[Stored entries]
=====

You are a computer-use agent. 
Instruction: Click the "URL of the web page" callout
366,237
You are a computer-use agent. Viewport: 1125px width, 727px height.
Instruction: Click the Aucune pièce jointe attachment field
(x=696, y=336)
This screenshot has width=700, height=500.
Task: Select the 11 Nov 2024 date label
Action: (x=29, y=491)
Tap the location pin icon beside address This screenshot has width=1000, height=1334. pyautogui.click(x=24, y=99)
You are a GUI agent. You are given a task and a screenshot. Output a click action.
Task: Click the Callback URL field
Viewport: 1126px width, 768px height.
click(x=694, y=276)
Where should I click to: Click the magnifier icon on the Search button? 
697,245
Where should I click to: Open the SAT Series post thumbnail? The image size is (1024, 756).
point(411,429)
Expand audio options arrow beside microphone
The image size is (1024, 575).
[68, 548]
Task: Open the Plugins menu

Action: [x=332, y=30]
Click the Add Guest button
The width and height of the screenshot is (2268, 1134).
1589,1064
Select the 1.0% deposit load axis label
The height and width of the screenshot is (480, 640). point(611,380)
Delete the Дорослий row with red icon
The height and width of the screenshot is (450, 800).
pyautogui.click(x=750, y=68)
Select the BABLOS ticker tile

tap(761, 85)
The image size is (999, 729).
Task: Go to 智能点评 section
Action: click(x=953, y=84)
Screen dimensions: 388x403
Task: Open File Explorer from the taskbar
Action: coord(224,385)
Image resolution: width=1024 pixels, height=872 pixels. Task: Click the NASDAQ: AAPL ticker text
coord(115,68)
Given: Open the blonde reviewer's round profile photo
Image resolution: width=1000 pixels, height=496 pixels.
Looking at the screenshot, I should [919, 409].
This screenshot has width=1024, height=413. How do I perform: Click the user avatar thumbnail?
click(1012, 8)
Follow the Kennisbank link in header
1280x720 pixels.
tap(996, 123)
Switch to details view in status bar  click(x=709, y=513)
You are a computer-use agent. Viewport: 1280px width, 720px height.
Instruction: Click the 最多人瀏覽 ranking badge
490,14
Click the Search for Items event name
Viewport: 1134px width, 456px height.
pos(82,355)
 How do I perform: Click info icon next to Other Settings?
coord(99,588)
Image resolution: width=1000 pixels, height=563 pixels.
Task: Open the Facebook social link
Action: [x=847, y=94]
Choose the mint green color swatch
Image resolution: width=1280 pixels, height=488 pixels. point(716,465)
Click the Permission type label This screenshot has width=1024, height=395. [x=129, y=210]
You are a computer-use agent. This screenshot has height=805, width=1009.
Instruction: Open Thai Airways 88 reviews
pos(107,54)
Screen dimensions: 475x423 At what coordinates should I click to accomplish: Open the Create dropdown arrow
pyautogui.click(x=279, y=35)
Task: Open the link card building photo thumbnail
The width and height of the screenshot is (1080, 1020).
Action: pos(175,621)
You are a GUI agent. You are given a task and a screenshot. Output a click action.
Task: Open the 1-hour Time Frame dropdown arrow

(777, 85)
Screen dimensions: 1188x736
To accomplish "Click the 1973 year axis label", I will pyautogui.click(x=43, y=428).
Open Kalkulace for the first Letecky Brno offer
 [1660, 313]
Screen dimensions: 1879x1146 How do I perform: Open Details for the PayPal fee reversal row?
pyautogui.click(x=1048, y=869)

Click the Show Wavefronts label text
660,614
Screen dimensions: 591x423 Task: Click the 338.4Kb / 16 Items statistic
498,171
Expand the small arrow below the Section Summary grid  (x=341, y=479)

=====

Work task ::
Both the line containing "Instruction: Click the Aucune" and the line containing "Delete the Дорослий row with red icon" belong in the answer. Print them and every line above that falls between them exactly, and no others.

Answer to the exercise ::
Instruction: Click the Aucune pièce jointe attachment field
(x=696, y=336)
This screenshot has width=700, height=500.
Task: Select the 11 Nov 2024 date label
Action: (x=29, y=491)
Tap the location pin icon beside address This screenshot has width=1000, height=1334. pyautogui.click(x=24, y=99)
You are a GUI agent. You are given a task and a screenshot. Output a click action.
Task: Click the Callback URL field
Viewport: 1126px width, 768px height.
click(x=694, y=276)
Where should I click to: Click the magnifier icon on the Search button? 
697,245
Where should I click to: Open the SAT Series post thumbnail? The image size is (1024, 756).
point(411,429)
Expand audio options arrow beside microphone
The image size is (1024, 575).
[68, 548]
Task: Open the Plugins menu

Action: [x=332, y=30]
Click the Add Guest button
The width and height of the screenshot is (2268, 1134).
1589,1064
Select the 1.0% deposit load axis label
The height and width of the screenshot is (480, 640). point(611,380)
Delete the Дорослий row with red icon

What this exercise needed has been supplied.